HO CHI MINH VILLE - Sur le bord de la piste de l'Apocalypse Now, le bar le plus populaire de l'ex-Saigon, des poupées en minijupes jaugent leurs proies du soir puis s'engagent dans la masse des soldats américains. La scène est un classique, mais ne s'était pas reproduite depuis près de 30 ans.

Trois décennies se sont écoulées depuis que les derniers soldats américains ont quitté en catastrophe, le 30 avril 1975, la ville des plaisirs interlopes, devenue depuis Ho Chi Minh-Ville. Ils laissaient derrière eux une guerre perdue, un honneur bafoué et tout un mythe fait d'alcool, de drogue et de filles de joie, immortalisé mille fois par le cinéma d'Hollywood.

Mercredi, la première frégate américaine à revenir dans un port vietnamien depuis 1973 a symbolisé une nouvelle ère dans les relations entre Hanoi et Washington. Elle a aussi offert à quelque deux cents marins de l'US Navy l'opportunité de constater que rien, dans l'esprit, n'avait vraiment changé.

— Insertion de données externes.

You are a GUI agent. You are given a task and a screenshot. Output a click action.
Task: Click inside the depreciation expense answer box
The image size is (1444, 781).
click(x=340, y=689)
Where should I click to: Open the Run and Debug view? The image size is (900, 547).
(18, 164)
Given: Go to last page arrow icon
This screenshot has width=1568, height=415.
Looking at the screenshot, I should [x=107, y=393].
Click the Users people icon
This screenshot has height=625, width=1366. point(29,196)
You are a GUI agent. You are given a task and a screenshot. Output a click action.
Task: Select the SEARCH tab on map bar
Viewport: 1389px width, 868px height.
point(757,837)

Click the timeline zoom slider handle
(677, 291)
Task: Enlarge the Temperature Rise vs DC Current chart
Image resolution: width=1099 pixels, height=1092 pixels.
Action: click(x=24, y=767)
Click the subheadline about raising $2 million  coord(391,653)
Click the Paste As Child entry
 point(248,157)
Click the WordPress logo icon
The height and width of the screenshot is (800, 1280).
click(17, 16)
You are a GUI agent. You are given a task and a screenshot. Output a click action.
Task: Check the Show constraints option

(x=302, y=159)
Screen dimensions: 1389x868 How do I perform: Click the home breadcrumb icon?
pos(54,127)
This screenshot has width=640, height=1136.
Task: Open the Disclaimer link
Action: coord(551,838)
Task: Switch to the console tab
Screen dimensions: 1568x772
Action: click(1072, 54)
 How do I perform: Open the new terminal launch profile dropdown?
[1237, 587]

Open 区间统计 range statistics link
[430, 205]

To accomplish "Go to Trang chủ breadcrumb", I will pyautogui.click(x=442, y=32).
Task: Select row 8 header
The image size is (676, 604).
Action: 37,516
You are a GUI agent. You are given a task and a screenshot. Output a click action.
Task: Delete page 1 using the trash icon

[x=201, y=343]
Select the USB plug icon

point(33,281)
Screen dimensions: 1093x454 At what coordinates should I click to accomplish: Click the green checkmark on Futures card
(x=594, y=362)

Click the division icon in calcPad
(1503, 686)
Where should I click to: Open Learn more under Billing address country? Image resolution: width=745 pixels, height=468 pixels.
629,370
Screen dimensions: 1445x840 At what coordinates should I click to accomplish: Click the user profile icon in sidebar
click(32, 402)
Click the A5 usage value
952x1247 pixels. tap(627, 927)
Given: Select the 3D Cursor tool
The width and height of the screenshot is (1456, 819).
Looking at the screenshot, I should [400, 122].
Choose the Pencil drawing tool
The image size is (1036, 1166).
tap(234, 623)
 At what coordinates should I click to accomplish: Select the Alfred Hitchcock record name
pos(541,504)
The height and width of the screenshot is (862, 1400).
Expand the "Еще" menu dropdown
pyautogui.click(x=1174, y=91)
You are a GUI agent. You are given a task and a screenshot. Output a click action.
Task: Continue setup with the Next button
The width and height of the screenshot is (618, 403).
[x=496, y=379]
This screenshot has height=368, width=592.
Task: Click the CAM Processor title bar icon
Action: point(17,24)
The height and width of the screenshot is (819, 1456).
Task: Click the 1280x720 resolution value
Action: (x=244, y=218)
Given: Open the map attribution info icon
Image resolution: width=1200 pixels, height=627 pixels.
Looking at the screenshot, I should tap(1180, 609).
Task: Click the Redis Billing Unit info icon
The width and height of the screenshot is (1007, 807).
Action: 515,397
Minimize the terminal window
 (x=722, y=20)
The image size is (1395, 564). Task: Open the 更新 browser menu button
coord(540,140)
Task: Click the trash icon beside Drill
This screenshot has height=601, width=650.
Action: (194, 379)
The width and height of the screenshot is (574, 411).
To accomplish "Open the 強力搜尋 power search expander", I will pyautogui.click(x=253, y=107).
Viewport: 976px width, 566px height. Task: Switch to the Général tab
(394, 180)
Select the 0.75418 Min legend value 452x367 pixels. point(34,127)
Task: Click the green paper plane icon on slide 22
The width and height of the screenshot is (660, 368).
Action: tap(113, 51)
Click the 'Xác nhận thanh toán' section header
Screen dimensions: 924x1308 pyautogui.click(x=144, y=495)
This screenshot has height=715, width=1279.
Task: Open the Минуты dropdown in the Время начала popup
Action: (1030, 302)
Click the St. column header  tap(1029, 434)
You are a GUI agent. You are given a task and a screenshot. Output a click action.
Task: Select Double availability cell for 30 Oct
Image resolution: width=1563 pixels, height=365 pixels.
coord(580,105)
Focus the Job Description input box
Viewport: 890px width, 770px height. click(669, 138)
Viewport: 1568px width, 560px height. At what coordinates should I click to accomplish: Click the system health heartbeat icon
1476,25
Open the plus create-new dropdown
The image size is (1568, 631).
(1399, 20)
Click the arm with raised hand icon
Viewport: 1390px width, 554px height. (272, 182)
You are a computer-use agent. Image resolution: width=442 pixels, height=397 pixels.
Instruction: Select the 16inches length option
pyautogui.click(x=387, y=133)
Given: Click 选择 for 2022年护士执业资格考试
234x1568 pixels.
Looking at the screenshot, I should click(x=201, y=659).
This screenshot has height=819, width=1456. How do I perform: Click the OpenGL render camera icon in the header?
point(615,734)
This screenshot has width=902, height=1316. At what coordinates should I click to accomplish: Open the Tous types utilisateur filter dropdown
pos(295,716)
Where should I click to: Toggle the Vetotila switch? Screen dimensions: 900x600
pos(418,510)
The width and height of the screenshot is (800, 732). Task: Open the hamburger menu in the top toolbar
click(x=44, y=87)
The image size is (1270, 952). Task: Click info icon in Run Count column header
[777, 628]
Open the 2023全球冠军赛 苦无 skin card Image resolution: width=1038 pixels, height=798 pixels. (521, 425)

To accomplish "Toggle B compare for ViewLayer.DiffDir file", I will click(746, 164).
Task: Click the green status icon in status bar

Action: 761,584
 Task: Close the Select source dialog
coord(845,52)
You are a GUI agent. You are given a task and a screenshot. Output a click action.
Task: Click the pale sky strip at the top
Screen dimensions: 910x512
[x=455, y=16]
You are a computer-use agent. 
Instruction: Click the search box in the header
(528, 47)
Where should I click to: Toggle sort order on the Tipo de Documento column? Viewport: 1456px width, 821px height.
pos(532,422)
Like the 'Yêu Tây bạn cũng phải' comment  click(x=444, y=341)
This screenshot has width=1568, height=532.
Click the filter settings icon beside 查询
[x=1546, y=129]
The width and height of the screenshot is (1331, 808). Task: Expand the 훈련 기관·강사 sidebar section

Pour éviter sans doute des débordements susceptibles de gâcher une fête que tout le monde voulait réussie, le couvre-feu a été fixé à minuit. Largement le temps pour l'équipage de trouver un restaurant et quelques souvenirs, et de s'adonner à des plaisirs que la morale réprouve et que le règlement à bord interdit.

"Je suis vraiment content d'être là", avoue Chris Burns, 22 ans, originaire de Virginie. "J'ai toujours rêvé de voir à quoi ça ressemblait". Il n'aura pas été déçu. La trépidante cité n'a rien perdu de la moiteur érotique dont elle s'était parée dans les années 60, pour satisfaire les désirs des bataillons américains installés dans ce qui était encore le sud-Vietnam. Les prostituées d'alors sont parfois devenues mères-maquerelles et les devises continuent d'affluer.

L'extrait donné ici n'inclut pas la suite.